*** INFORMATION SHOWN Section Begins ***
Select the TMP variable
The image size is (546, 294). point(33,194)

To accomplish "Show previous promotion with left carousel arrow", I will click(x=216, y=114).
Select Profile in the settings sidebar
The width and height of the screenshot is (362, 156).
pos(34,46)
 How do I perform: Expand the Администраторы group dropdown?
*** INFORMATION SHOWN Section Ends ***
*** INFORMATION SHOWN Section Begins ***
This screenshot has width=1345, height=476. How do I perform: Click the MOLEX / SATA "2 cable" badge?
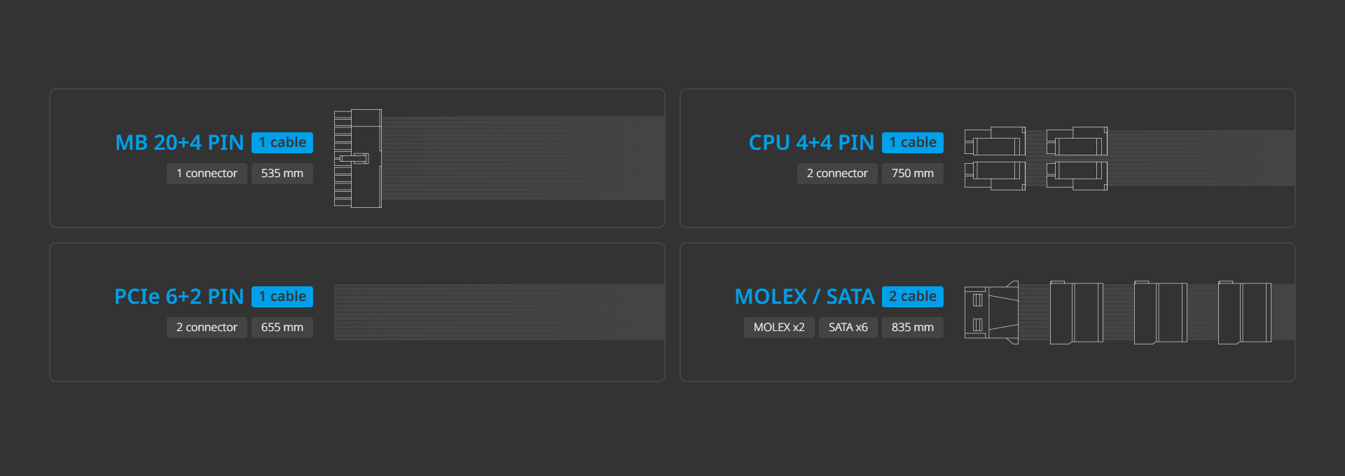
*** INFORMATION SHOWN Section Ends ***
**WHAT NEEDS TO BE DONE**
Retype exactly the span of lines from the one with "Select the TMP variable" through the one with "How do I perform: Expand"; include both ends and omit the rest of the material.

**EXERCISE OUTPUT**
Select the TMP variable
The image size is (546, 294). point(33,194)

To accomplish "Show previous promotion with left carousel arrow", I will click(x=216, y=114).
Select Profile in the settings sidebar
The width and height of the screenshot is (362, 156).
pos(34,46)
 How do I perform: Expand the Администраторы group dropdown?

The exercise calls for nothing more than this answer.